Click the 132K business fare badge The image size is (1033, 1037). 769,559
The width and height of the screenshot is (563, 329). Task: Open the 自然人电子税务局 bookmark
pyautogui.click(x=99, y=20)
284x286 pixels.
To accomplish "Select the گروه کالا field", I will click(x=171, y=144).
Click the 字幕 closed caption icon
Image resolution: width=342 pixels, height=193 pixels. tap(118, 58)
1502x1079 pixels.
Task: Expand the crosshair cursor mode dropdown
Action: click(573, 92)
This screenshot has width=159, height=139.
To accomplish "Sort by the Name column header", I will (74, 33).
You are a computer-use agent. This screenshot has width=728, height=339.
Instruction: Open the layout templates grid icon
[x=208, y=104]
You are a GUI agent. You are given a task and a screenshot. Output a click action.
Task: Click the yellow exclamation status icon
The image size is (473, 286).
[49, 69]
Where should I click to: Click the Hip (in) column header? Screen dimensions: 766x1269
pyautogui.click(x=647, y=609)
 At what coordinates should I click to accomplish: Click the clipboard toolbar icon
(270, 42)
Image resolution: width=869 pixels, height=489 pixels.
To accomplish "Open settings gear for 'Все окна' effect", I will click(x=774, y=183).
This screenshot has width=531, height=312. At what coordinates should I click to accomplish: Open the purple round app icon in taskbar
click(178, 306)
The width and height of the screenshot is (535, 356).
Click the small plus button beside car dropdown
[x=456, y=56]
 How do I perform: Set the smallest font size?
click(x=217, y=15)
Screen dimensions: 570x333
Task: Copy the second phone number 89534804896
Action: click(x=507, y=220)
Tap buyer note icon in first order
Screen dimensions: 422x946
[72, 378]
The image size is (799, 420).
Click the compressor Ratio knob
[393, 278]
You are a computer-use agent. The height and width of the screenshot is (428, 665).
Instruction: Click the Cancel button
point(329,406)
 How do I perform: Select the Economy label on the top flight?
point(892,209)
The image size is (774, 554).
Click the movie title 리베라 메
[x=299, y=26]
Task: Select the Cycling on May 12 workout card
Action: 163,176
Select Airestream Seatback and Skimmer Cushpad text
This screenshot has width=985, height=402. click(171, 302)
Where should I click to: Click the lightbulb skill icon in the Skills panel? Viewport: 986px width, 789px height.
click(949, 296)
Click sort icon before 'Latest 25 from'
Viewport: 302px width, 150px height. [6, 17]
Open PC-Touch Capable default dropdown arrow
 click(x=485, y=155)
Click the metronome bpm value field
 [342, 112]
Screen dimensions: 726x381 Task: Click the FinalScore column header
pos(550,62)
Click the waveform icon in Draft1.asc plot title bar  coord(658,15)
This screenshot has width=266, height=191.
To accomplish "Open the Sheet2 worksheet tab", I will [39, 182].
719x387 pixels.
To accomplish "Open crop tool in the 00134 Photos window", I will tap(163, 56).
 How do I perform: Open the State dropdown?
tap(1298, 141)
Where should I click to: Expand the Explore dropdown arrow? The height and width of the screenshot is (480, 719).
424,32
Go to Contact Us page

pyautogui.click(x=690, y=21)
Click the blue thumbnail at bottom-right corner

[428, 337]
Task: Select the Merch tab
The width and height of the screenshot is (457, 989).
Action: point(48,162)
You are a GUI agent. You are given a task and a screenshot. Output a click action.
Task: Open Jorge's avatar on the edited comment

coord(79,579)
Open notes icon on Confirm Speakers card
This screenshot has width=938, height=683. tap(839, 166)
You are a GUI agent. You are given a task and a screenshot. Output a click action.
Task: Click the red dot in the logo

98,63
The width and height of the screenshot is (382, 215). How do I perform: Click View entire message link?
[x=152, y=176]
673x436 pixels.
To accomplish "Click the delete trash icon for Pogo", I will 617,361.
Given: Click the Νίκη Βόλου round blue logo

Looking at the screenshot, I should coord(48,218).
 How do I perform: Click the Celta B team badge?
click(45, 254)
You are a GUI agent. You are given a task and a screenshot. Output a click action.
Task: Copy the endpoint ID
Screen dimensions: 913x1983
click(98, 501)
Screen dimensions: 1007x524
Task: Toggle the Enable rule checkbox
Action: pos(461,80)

────────────────

EXERCISE INSTRUCTIONS:
Write down the full listing again, exactly.

ANSWER BELOW:
Click the 132K business fare badge The image size is (1033, 1037). 769,559
The width and height of the screenshot is (563, 329). Task: Open the 自然人电子税务局 bookmark
pyautogui.click(x=99, y=20)
284x286 pixels.
To accomplish "Select the گروه کالا field", I will click(x=171, y=144).
Click the 字幕 closed caption icon
Image resolution: width=342 pixels, height=193 pixels. tap(118, 58)
1502x1079 pixels.
Task: Expand the crosshair cursor mode dropdown
Action: click(573, 92)
This screenshot has width=159, height=139.
To accomplish "Sort by the Name column header", I will (74, 33).
You are a computer-use agent. This screenshot has width=728, height=339.
Instruction: Open the layout templates grid icon
[x=208, y=104]
You are a GUI agent. You are given a task and a screenshot. Output a click action.
Task: Click the yellow exclamation status icon
The image size is (473, 286).
[49, 69]
Where should I click to: Click the Hip (in) column header? Screen dimensions: 766x1269
pyautogui.click(x=647, y=609)
 At what coordinates should I click to accomplish: Click the clipboard toolbar icon
(270, 42)
Image resolution: width=869 pixels, height=489 pixels.
To accomplish "Open settings gear for 'Все окна' effect", I will click(x=774, y=183).
This screenshot has width=531, height=312. At what coordinates should I click to accomplish: Open the purple round app icon in taskbar
click(178, 306)
The width and height of the screenshot is (535, 356).
Click the small plus button beside car dropdown
[x=456, y=56]
 How do I perform: Set the smallest font size?
click(x=217, y=15)
Screen dimensions: 570x333
Task: Copy the second phone number 89534804896
Action: click(x=507, y=220)
Tap buyer note icon in first order
Screen dimensions: 422x946
[72, 378]
The image size is (799, 420).
Click the compressor Ratio knob
[393, 278]
You are a computer-use agent. The height and width of the screenshot is (428, 665).
Instruction: Click the Cancel button
point(329,406)
 How do I perform: Select the Economy label on the top flight?
point(892,209)
The image size is (774, 554).
Click the movie title 리베라 메
[x=299, y=26]
Task: Select the Cycling on May 12 workout card
Action: 163,176
Select Airestream Seatback and Skimmer Cushpad text
This screenshot has width=985, height=402. click(171, 302)
Where should I click to: Click the lightbulb skill icon in the Skills panel? Viewport: 986px width, 789px height.
click(949, 296)
Click sort icon before 'Latest 25 from'
Viewport: 302px width, 150px height. [6, 17]
Open PC-Touch Capable default dropdown arrow
 click(x=485, y=155)
Click the metronome bpm value field
 [342, 112]
Screen dimensions: 726x381 Task: Click the FinalScore column header
pos(550,62)
Click the waveform icon in Draft1.asc plot title bar  coord(658,15)
This screenshot has width=266, height=191.
To accomplish "Open the Sheet2 worksheet tab", I will [39, 182].
719x387 pixels.
To accomplish "Open crop tool in the 00134 Photos window", I will tap(163, 56).
 How do I perform: Open the State dropdown?
tap(1298, 141)
Where should I click to: Expand the Explore dropdown arrow? The height and width of the screenshot is (480, 719).
424,32
Go to Contact Us page

pyautogui.click(x=690, y=21)
Click the blue thumbnail at bottom-right corner

[428, 337]
Task: Select the Merch tab
The width and height of the screenshot is (457, 989).
Action: point(48,162)
You are a GUI agent. You are given a task and a screenshot. Output a click action.
Task: Open Jorge's avatar on the edited comment

coord(79,579)
Open notes icon on Confirm Speakers card
This screenshot has width=938, height=683. tap(839, 166)
You are a GUI agent. You are given a task and a screenshot. Output a click action.
Task: Click the red dot in the logo

98,63
The width and height of the screenshot is (382, 215). How do I perform: Click View entire message link?
[x=152, y=176]
673x436 pixels.
To accomplish "Click the delete trash icon for Pogo", I will 617,361.
Given: Click the Νίκη Βόλου round blue logo

Looking at the screenshot, I should coord(48,218).
 How do I perform: Click the Celta B team badge?
click(45, 254)
You are a GUI agent. You are given a task and a screenshot. Output a click action.
Task: Copy the endpoint ID
Screen dimensions: 913x1983
click(98, 501)
Screen dimensions: 1007x524
Task: Toggle the Enable rule checkbox
Action: pos(461,80)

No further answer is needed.